Vergi ceza hukukunda tekerrür hakkında benimsenen yöntem, genel  ceza hukukunun sistemine  prensip olarak uygun düşmektedir. Ancak, her iki  ceza hukukunda da tekerrür hükümlerinin uygulanması açısından süreler açısından  bir farklılık bulunmaktadır.  Ayrıca genel  ceza hukukunda genel tekerrür sistemi kabul edildiği, yani her nev’i suçtan yine her nevi suça tekerrür mümkün olduğu halde, vergi ceza hukukunda özel tekerrüre, yani önceki ve sonraki mahkumiyetlerin aynı neviden  fiillere ilişkin olması sistemine yer verilmesi  bir başka farklılıktır. Nitekim, vergi ceza hukukunda ilk suç nedeniyle vergi ziyaı cezası uygulanmış ise, tekerrür hükmünün uygulanabilmesi için,  ikinci kez yine bir vergi ziyaı suçunun işlenmiş olması gerekmektedir. Aynı şekilde, ilk suç usulsüzlük ise, ikinci suç da usulsüzlük olmalıdır. Bu itibarla, tekerrür açısından, vergi ziyaı usulsüzlüğün;  usulsüzlük vergi ziyaınn ilk suçu olarak kabul edilmemektedir.[4]  Çünkü, her iki suç için kabul edilen tekerrür süreleri bir diğerinden farklı olduğu için, tekerrüre esas olacak sürenin hesabında hangi suçun esas alınacağı sorunu ortaya çıkmaktadır.

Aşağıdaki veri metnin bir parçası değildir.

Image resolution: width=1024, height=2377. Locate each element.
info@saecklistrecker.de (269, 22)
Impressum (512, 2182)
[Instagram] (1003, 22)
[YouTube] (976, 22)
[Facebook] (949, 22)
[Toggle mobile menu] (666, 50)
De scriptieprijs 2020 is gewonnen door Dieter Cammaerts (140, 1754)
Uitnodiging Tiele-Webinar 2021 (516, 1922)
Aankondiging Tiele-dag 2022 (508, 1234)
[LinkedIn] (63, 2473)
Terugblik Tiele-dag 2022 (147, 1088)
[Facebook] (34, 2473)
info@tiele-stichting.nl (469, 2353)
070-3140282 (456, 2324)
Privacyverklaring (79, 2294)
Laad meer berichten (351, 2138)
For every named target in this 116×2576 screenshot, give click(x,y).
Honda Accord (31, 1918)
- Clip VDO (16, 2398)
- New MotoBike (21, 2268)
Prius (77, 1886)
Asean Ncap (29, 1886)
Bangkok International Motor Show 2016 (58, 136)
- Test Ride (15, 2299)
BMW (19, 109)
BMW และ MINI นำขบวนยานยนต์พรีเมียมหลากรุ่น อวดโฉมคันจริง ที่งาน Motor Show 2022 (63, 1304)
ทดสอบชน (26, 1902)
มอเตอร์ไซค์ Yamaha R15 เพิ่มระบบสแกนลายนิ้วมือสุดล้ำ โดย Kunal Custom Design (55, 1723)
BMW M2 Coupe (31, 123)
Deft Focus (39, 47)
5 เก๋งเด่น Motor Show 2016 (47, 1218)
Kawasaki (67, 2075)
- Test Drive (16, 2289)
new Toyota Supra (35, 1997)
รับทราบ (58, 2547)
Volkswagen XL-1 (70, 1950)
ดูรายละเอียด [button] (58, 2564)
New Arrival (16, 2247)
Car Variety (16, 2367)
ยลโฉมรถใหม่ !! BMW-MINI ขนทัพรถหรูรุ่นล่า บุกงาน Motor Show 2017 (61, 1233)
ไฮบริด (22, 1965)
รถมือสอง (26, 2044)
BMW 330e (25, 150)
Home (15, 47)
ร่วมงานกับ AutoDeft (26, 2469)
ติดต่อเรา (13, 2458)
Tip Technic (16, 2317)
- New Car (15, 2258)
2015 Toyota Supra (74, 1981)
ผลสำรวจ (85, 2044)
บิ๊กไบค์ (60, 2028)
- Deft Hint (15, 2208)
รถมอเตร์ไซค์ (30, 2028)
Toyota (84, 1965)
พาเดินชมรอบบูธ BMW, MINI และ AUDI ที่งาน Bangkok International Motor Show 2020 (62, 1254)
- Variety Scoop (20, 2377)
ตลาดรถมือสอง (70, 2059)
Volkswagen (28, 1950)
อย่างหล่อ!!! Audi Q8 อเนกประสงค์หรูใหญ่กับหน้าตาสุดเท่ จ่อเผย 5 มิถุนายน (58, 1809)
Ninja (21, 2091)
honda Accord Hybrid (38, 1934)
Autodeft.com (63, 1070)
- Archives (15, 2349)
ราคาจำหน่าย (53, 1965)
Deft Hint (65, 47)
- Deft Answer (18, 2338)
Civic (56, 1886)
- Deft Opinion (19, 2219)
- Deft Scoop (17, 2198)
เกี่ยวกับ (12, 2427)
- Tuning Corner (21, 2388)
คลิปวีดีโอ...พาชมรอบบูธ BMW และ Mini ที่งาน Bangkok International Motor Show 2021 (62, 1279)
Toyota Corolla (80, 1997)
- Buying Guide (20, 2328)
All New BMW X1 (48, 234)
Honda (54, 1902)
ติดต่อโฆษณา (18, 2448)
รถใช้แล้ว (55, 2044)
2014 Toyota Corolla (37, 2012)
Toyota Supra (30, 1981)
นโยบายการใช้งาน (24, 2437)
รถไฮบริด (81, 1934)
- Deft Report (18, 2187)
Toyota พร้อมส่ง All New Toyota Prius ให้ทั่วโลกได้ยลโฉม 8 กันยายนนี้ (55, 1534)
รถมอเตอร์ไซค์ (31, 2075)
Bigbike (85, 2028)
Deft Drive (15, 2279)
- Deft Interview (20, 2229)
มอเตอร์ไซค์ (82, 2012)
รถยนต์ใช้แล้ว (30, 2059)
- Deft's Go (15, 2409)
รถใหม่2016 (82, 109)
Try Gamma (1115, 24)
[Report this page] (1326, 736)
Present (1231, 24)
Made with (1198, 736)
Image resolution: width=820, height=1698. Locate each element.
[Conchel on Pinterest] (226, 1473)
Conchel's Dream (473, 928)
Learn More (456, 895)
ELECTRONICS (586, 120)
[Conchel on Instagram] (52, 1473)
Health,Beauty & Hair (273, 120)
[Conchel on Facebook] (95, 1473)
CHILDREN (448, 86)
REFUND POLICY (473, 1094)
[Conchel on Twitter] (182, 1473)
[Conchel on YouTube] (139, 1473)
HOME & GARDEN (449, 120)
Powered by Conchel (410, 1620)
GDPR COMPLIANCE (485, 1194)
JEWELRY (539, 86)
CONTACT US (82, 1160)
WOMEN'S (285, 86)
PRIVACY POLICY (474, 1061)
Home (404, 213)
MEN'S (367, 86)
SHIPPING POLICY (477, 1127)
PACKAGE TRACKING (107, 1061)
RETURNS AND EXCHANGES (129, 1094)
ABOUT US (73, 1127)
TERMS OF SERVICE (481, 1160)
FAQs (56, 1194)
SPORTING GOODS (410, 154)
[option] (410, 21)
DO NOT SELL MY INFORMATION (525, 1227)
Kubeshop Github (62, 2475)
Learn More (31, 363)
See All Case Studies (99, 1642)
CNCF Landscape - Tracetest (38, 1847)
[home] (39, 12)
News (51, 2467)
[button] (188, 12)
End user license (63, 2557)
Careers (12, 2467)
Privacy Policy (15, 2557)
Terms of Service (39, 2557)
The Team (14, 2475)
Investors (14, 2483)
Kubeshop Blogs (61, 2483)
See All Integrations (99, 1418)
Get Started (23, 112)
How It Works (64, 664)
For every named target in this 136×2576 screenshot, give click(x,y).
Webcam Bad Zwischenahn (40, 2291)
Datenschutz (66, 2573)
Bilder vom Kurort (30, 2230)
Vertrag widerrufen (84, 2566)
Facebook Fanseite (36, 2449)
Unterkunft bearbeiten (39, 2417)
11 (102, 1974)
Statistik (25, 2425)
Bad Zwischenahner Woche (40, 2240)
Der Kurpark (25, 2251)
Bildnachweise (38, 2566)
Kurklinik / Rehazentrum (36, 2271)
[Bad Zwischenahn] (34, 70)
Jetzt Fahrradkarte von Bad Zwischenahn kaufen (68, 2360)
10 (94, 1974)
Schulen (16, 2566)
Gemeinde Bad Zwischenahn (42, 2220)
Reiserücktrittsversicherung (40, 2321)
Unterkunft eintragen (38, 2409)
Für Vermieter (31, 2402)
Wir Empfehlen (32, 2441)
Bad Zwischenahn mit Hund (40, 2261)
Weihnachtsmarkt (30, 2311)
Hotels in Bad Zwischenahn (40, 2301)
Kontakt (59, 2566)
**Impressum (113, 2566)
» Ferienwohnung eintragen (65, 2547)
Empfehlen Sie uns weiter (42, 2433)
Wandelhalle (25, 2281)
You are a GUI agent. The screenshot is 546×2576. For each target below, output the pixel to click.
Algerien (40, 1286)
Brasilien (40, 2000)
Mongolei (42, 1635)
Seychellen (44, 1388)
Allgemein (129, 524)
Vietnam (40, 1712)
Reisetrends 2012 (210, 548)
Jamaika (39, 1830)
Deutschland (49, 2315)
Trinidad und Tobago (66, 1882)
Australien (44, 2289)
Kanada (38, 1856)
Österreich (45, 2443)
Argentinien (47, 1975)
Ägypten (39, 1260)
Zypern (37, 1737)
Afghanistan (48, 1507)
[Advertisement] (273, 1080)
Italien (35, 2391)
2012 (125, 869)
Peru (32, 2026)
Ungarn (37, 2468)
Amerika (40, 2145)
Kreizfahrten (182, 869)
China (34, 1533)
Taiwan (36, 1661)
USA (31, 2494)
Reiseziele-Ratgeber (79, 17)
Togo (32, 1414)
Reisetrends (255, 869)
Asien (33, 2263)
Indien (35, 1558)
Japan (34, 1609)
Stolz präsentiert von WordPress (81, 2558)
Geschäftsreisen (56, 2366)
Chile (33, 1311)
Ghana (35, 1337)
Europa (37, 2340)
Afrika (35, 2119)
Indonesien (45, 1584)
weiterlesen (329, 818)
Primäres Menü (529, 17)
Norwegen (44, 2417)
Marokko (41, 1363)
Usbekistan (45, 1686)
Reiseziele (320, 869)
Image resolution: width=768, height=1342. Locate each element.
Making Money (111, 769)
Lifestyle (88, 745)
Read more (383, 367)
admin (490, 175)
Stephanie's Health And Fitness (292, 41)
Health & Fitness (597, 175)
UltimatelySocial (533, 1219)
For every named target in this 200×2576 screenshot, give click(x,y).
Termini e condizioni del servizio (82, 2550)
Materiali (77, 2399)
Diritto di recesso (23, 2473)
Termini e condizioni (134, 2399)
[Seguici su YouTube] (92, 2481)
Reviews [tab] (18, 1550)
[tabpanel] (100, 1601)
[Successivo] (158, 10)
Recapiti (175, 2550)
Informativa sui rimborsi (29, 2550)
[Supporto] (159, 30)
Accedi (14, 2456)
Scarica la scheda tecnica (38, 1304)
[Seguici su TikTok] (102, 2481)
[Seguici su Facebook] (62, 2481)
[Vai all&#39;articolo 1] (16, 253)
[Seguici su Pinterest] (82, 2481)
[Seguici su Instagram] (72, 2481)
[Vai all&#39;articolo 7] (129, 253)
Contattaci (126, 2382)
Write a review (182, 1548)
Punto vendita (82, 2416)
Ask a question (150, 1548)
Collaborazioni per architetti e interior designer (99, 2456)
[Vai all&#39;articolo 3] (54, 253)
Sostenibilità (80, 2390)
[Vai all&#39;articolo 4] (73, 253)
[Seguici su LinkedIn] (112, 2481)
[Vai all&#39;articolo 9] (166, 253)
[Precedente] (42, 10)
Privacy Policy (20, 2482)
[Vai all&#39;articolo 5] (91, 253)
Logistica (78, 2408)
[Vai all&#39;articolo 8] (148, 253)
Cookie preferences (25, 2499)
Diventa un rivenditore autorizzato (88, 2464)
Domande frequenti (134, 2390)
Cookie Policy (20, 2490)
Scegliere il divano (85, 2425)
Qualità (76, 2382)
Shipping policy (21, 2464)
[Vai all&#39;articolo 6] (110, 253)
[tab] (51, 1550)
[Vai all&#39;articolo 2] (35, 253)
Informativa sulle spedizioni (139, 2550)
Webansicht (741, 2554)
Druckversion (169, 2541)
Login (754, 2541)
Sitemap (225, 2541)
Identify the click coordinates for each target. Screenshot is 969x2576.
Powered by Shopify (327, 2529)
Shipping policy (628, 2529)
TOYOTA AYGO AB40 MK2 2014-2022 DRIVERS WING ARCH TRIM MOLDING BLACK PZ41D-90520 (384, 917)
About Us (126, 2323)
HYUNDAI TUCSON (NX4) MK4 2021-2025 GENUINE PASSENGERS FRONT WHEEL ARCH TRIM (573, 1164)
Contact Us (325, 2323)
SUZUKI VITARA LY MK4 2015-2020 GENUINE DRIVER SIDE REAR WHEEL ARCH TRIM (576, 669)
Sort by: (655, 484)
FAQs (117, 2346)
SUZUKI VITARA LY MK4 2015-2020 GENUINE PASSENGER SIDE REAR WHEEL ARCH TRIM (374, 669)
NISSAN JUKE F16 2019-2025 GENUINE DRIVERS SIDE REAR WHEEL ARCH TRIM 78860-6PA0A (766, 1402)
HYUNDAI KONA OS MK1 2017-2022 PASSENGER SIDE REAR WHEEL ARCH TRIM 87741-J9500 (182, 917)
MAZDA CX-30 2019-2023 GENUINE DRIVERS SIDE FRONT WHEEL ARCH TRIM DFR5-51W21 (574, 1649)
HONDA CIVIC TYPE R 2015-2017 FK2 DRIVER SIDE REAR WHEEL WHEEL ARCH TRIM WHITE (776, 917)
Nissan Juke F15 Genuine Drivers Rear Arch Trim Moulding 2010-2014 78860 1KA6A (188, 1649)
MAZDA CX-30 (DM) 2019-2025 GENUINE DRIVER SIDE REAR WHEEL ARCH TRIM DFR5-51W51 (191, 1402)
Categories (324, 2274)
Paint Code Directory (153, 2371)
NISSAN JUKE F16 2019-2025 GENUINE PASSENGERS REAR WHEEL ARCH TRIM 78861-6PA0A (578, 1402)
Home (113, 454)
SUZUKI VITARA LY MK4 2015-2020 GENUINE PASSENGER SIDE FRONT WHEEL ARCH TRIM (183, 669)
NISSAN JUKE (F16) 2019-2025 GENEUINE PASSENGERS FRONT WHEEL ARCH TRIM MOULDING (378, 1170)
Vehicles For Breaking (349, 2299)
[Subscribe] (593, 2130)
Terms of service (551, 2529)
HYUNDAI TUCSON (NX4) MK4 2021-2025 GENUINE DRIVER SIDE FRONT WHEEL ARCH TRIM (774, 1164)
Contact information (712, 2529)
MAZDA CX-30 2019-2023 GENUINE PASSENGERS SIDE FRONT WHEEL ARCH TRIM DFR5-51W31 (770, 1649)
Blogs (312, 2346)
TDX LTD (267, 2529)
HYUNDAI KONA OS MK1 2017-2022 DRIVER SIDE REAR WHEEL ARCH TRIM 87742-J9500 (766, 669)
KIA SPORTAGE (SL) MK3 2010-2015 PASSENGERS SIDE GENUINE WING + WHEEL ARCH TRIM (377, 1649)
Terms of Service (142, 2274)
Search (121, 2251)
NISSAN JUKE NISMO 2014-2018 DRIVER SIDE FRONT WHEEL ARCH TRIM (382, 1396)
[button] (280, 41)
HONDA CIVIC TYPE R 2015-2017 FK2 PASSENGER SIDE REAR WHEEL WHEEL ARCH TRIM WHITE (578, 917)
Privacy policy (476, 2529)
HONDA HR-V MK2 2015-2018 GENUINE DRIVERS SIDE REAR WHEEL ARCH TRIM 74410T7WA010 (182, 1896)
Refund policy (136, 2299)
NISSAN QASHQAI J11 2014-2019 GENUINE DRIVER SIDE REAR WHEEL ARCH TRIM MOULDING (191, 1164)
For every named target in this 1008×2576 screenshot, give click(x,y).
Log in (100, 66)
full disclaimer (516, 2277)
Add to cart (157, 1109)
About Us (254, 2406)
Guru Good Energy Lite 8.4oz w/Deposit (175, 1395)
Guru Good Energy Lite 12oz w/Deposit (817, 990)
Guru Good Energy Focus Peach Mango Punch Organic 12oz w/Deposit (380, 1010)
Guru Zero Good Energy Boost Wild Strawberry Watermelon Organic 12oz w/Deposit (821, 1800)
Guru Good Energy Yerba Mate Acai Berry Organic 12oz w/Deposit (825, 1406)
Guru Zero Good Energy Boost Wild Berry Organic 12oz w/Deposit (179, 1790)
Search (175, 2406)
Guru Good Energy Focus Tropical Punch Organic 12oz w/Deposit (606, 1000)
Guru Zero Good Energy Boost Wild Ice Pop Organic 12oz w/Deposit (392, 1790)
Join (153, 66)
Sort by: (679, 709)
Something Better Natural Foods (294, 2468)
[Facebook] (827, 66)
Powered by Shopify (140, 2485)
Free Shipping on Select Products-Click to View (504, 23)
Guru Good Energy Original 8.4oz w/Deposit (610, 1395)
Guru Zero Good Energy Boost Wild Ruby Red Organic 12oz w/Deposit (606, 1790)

Aynı türden olmasına rağmen, iki suçun farklı  türde eylemlerin sonucu oluşması halinde, örneğin, usulsüzlük suçu, hangi  türden eylemlerden oluşursa oluşsun maddede yazılı  süreler içinde yeniden işlenmesi durumunda, tekerrürden söz edilmesi mümkündür.[5]

Vergi suçları ve cezalarında  tekerrür konusu, öğretide genel kabul gören tanımına göre, bir ceza mahkumiyetine uğradıktan sonra yeniden suç işleyen kişinin durumudur.[6] Ceza Hukukunda  sonraki suçun cezası tekerrür dolayısıyla ilkininkine nazaran arttırılmaktadır. Bunun sebebini ilk cezanın  kifayetsizliği ile açıklayanlar bulunduğu gibi, isnadiyetin ağırlığıyla açıklayanlar da vardır.

Vergi Usul Kanununda, cezanın tekerrür dolayısıyla artırılması  iki ayrı düzenlemede kabul edilmiştir.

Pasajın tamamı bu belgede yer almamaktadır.